Exercise description: Would you reproduce all of the entries exactly?

Collected data entries:

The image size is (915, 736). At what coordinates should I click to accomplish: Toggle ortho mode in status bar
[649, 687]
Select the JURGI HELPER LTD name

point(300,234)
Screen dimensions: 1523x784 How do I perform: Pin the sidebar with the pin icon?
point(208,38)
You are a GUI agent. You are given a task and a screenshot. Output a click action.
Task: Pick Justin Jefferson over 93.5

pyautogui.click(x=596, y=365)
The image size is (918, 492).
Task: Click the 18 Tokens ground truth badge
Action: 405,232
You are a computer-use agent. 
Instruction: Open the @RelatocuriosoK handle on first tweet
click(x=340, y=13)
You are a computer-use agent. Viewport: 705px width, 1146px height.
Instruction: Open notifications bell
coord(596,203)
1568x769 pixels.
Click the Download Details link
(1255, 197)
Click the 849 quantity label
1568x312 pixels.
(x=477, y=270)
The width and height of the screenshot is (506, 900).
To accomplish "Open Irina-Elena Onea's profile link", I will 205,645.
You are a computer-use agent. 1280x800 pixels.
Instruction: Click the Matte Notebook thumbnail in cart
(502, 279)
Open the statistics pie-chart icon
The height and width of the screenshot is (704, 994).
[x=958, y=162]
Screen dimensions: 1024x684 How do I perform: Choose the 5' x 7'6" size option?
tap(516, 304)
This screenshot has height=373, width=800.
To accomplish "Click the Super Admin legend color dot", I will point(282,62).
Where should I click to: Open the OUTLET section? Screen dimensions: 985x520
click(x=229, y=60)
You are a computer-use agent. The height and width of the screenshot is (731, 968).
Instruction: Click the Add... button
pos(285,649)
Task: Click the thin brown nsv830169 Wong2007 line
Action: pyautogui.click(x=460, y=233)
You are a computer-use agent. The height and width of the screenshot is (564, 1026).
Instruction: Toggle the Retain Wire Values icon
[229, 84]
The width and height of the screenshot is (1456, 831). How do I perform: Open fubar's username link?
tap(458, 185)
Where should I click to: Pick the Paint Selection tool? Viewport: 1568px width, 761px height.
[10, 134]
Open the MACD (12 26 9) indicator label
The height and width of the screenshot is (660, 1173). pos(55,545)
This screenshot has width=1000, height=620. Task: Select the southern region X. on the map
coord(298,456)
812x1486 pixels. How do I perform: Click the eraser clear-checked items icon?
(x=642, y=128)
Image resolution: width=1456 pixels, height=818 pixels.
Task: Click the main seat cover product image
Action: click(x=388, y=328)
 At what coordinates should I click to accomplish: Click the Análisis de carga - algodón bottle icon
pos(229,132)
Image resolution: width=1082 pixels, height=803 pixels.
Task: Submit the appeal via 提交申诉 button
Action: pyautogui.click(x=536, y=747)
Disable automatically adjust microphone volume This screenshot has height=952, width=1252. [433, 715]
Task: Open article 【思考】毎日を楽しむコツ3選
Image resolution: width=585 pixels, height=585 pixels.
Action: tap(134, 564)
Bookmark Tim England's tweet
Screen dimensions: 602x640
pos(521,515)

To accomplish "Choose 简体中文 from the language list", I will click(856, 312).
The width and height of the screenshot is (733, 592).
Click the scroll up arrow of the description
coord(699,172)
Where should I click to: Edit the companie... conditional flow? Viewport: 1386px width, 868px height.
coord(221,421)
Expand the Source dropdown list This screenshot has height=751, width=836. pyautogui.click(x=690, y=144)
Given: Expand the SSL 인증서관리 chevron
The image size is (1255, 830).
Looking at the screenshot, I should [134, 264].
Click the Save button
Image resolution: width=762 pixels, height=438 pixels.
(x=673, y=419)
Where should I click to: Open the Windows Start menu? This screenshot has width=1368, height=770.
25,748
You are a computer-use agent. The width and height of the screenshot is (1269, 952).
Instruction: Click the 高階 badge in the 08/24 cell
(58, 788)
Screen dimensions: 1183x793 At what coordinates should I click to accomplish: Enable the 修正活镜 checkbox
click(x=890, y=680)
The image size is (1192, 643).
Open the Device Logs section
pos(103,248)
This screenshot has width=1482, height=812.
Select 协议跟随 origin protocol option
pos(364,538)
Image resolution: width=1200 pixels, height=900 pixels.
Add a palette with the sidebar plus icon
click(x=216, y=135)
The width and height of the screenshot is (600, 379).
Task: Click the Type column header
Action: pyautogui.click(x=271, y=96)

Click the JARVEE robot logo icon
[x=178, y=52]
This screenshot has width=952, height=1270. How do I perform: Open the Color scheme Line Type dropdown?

Output of the exercise:
The image size is (915, 736). At what coordinates should I click to accomplish: Toggle ortho mode in status bar
[649, 687]
Select the JURGI HELPER LTD name

point(300,234)
Screen dimensions: 1523x784 How do I perform: Pin the sidebar with the pin icon?
point(208,38)
You are a GUI agent. You are given a task and a screenshot. Output a click action.
Task: Pick Justin Jefferson over 93.5

pyautogui.click(x=596, y=365)
The image size is (918, 492).
Task: Click the 18 Tokens ground truth badge
Action: 405,232
You are a computer-use agent. 
Instruction: Open the @RelatocuriosoK handle on first tweet
click(x=340, y=13)
You are a computer-use agent. Viewport: 705px width, 1146px height.
Instruction: Open notifications bell
coord(596,203)
1568x769 pixels.
Click the Download Details link
(1255, 197)
Click the 849 quantity label
1568x312 pixels.
(x=477, y=270)
The width and height of the screenshot is (506, 900).
To accomplish "Open Irina-Elena Onea's profile link", I will 205,645.
You are a computer-use agent. 1280x800 pixels.
Instruction: Click the Matte Notebook thumbnail in cart
(502, 279)
Open the statistics pie-chart icon
The height and width of the screenshot is (704, 994).
[x=958, y=162]
Screen dimensions: 1024x684 How do I perform: Choose the 5' x 7'6" size option?
tap(516, 304)
This screenshot has height=373, width=800.
To accomplish "Click the Super Admin legend color dot", I will point(282,62).
Where should I click to: Open the OUTLET section? Screen dimensions: 985x520
click(x=229, y=60)
You are a computer-use agent. The height and width of the screenshot is (731, 968).
Instruction: Click the Add... button
pos(285,649)
Task: Click the thin brown nsv830169 Wong2007 line
Action: pyautogui.click(x=460, y=233)
You are a computer-use agent. The height and width of the screenshot is (564, 1026).
Instruction: Toggle the Retain Wire Values icon
[229, 84]
The width and height of the screenshot is (1456, 831). How do I perform: Open fubar's username link?
tap(458, 185)
Where should I click to: Pick the Paint Selection tool? Viewport: 1568px width, 761px height.
[10, 134]
Open the MACD (12 26 9) indicator label
The height and width of the screenshot is (660, 1173). pos(55,545)
This screenshot has width=1000, height=620. Task: Select the southern region X. on the map
coord(298,456)
812x1486 pixels. How do I perform: Click the eraser clear-checked items icon?
(x=642, y=128)
Image resolution: width=1456 pixels, height=818 pixels.
Task: Click the main seat cover product image
Action: click(x=388, y=328)
 At what coordinates should I click to accomplish: Click the Análisis de carga - algodón bottle icon
pos(229,132)
Image resolution: width=1082 pixels, height=803 pixels.
Task: Submit the appeal via 提交申诉 button
Action: pyautogui.click(x=536, y=747)
Disable automatically adjust microphone volume This screenshot has height=952, width=1252. [433, 715]
Task: Open article 【思考】毎日を楽しむコツ3選
Image resolution: width=585 pixels, height=585 pixels.
Action: tap(134, 564)
Bookmark Tim England's tweet
Screen dimensions: 602x640
pos(521,515)

To accomplish "Choose 简体中文 from the language list", I will click(856, 312).
The width and height of the screenshot is (733, 592).
Click the scroll up arrow of the description
coord(699,172)
Where should I click to: Edit the companie... conditional flow? Viewport: 1386px width, 868px height.
coord(221,421)
Expand the Source dropdown list This screenshot has height=751, width=836. pyautogui.click(x=690, y=144)
Given: Expand the SSL 인증서관리 chevron
The image size is (1255, 830).
Looking at the screenshot, I should [134, 264].
Click the Save button
Image resolution: width=762 pixels, height=438 pixels.
(x=673, y=419)
Where should I click to: Open the Windows Start menu? This screenshot has width=1368, height=770.
25,748
You are a computer-use agent. The width and height of the screenshot is (1269, 952).
Instruction: Click the 高階 badge in the 08/24 cell
(58, 788)
Screen dimensions: 1183x793 At what coordinates should I click to accomplish: Enable the 修正活镜 checkbox
click(x=890, y=680)
The image size is (1192, 643).
Open the Device Logs section
pos(103,248)
This screenshot has width=1482, height=812.
Select 协议跟随 origin protocol option
pos(364,538)
Image resolution: width=1200 pixels, height=900 pixels.
Add a palette with the sidebar plus icon
click(x=216, y=135)
The width and height of the screenshot is (600, 379).
Task: Click the Type column header
Action: pyautogui.click(x=271, y=96)

Click the JARVEE robot logo icon
[x=178, y=52]
This screenshot has width=952, height=1270. How do I perform: Open the Color scheme Line Type dropdown?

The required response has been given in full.